What is being asked: Find the lines below holding the word "will" and copy each of them.

(Entries taken from a collection)
◆ ◆ ◆ ◆ ◆
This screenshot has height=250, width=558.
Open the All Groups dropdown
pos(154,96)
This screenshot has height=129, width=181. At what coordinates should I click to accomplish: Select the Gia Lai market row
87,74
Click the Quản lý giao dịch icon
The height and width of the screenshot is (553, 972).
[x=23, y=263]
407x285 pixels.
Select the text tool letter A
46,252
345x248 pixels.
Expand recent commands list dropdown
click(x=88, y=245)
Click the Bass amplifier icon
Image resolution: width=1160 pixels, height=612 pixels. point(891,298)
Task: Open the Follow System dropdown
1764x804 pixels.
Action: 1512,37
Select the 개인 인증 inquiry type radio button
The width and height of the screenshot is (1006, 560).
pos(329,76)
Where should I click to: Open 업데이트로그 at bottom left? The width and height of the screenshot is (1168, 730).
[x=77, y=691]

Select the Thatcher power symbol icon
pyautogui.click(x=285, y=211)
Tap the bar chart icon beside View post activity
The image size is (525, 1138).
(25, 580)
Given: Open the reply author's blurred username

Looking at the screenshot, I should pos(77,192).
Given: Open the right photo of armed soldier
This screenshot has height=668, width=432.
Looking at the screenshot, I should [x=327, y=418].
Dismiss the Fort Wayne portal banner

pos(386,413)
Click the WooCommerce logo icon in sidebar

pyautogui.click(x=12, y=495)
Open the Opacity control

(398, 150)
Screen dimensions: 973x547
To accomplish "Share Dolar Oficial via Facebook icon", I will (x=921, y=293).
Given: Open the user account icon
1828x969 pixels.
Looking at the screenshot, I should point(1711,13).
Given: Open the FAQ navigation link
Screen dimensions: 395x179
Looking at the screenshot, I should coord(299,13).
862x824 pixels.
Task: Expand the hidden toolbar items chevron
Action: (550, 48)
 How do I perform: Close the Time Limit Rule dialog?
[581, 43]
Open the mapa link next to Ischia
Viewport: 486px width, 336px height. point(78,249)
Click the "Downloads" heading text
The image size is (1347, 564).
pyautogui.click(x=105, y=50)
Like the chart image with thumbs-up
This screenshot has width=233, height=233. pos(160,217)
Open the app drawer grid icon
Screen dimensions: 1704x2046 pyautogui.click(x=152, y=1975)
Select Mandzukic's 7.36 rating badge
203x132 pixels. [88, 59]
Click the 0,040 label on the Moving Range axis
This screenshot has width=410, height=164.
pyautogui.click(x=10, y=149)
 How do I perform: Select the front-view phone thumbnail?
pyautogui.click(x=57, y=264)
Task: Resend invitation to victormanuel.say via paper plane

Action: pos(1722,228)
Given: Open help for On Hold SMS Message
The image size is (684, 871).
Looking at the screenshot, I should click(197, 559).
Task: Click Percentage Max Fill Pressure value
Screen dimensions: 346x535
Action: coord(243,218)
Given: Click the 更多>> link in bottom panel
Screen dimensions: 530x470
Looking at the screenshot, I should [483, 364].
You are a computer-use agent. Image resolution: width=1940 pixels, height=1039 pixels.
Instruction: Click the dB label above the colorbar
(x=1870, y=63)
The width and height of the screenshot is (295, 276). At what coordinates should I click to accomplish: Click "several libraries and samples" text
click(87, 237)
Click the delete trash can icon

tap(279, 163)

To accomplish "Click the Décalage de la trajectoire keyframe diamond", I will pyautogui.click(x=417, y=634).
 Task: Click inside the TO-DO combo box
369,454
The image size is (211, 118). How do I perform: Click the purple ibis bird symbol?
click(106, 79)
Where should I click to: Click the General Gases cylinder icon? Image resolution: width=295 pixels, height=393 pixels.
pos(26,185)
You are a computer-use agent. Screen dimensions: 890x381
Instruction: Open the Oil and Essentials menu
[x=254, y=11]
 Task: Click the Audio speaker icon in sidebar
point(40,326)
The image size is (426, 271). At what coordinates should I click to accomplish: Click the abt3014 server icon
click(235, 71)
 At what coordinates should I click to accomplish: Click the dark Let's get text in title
◆ ◆ ◆ ◆ ◆
Expected answer:
To accomplish "Share Dolar Oficial via Facebook icon", I will (x=921, y=293).
To accomplish "Click the Décalage de la trajectoire keyframe diamond", I will pyautogui.click(x=417, y=634).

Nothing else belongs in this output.